● **Source passage**:
**********

# I Want To Convert A Jeep Wrangler To EV And Take It On An Epic Off-Road Trip



## jalopnotron (Feb 4, 2020)

Hello, 

I'm David. I'm brand new to this forum, and I have big plans. I want to buy an old Jeep Wrangler, convert it to electric power, drive it from Detroit to Moab, Utah, and off-road it. 

I have lots of traditional ICE wrenching skills, but no experience with EVs, so I have A LOT to learn. I don't care much about range, but 50 miles at least would be nice. The vehicle has to be able to travel at 40 MPH. My budget it $7,000.

My plan so far:

1. Buy Jeep Wrangler
2. Buy wrecked Nissan Leaf
3. Install the drive module parallel to the length of the car such that the halfshafts reach forward to the front diff, and rearward to the rear diff, allowing for four-wheel drive. There are some issues, here, namely the fact that I'd essentially have an open center differential, and my gearing would be out of whack due to the gearing in the drive module AND the gearing in the diffs. 

My biggest concern is getting everything to work, since I won't even have wheel speed sensors on this vehicle.

I'd really appreciate some advice on this. 

-DT


----------



## Tremelune (Dec 8, 2009)

Nice!

I would recommend instead, unbolting the Leaf gearbox from the motor, and selling it to pay for an adapter from the motor and shaft to the existing manual transmission in the Jeep. This will let you keep hi/lo and I expect it'd be easier to do in terms of installation. You'll also have the nice benefit of _extreme low speed torque_. You'll still drag around the transmission, but you wouldn't need to shift like an ICE manual.

$7k would be cutting it close. Figure that's nearly the cost of a 2013+ Leaf, and you'll still need controllers, a charger, a DC-DC converter, etc...A few grand. It's possible to use the Leaf stuff, but unless you keep a significant portion of the vehicle components together (gauges, shifter, pedals, key, etc), you'll have to hack the CAN bus to some degree. There is info out there to do it, but no source code or hardware that exists out of the box.

**********

● **Data section**:
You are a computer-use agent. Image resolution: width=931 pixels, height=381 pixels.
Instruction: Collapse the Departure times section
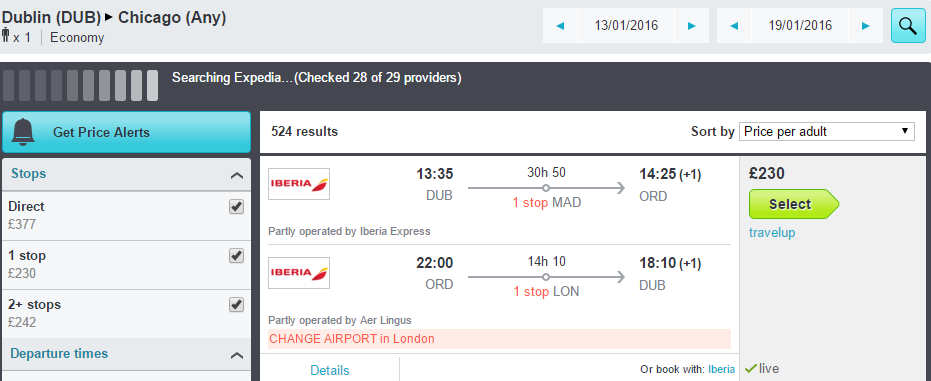(x=236, y=355)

**********

● **What you need to do**:
(a) Name the vehicle components that the reply in the Jeep EV conversion thread says to keep together so you can avoid hacking the CAN bus.
(b) In the Jeep EV conversion thread, swap "drive module" for "drive unit" and reproduce the part that begins with the words "1. Buy Jeep" and stops after "in the diffs.".
(c) Write the next part of the forum thread about converting a Jeep Wrangler to electric power, picking up after its last sentence.

● **Answers to the tasks**:
(a) gauges, shifter, pedals, key

(b)
1. Buy Jeep Wrangler
2. Buy wrecked Nissan Leaf
3. Install the drive unit parallel to the length of the car such that the halfshafts reach forward to the front diff, and rearward to the rear diff, allowing for four-wheel drive. There are some issues, here, namely the fact that I'd essentially have an open center differential, and my gearing would be out of whack due to the gearing in the drive unit AND the gearing in the diffs.

(c)
Some cost can be recouped by selling the parts you don't use. Presumably the cost of the Jeep is not included in this budget...? Jeeps tend to run $5k and up, and they all seem to need work to drive well on the highway...


----------



## jalopnotron (Feb 4, 2020)

The Jeep will cost <$1,000. It's gonna be a real PILE, and hopefully not running. 

Why a 2013+ Leaf?

-DT


----------



## Tremelune (Dec 8, 2009)

The early batteries degraded faster than the later ones, particularly in warm climates. After March 2013 they got the "Wolf" 24kW pack, and then later the "Lizard" pack. The 30kW pack also had some degradation problems...I gotta start compiling sources for this info, as I'm just regurgitating loosely-corroborated Internet hearsay...


----------



## stickytechnology (Sep 19, 2010)

Hey David, I always enjoy your yearly adventures. Couple thoughts:


The mid drive idea sounds about right. You can always weld the Leaf diff if you want a locked center 🙂


Buy a running wrecked leaf, and take everything out of the chassis, and reassemble it on the bench and make sure it works before putting it in the Jeep. That way you can know which parts are needed and which aren't, and you can plan any modifications beforehand. There was a guy on here and YouTube that converted an MGB gt that way, and it seems to have worked out.

Get one with DC fast charging. If you only have 50 miles of range, it will help a lot to occasionally charge fully in 1/2 hour instead of 4 hours.

Good luck! Looking forward to hearing more


----------



## dz0f1l (Oct 6, 2018)

Hello,
Tried to reach you
I have a JEEP with a dead engine for sale in Michigan
EV experience
Access to EV and JEEP experts …
Wanna talk ...


----------



## tgfarrell (Feb 11, 2020)

David, Not stalking you but just recently joined this forum because I am researching my own project (much smaller, vintage mini bike electrified). 

I can't wait to read about the progress. I promise to keep it mum until you publish. Are you thinking doing it for 2020? Very very ambitious of you. Good luck.


----------



## jalopnotron (Feb 4, 2020)

tgfarrell said:


> David, Not stalking you but just recently joined this forum because I am researching my own project (much smaller, vintage mini bike electrified).
> 
> I can't wait to read about the progress. I promise to keep it mum until you publish. Are you thinking doing it for 2020? Very very ambitious of you. Good luck.


April 2021 is the deadline!


----------



## jalopnotron (Feb 4, 2020)

dz0f1l said:


> Hello,
> Tried to reach you
> I have a JEEP with a dead engine for sale in Michigan
> EV experience
> ...



I'm all ears. 

-DT


----------



## jalopnotron (Feb 4, 2020)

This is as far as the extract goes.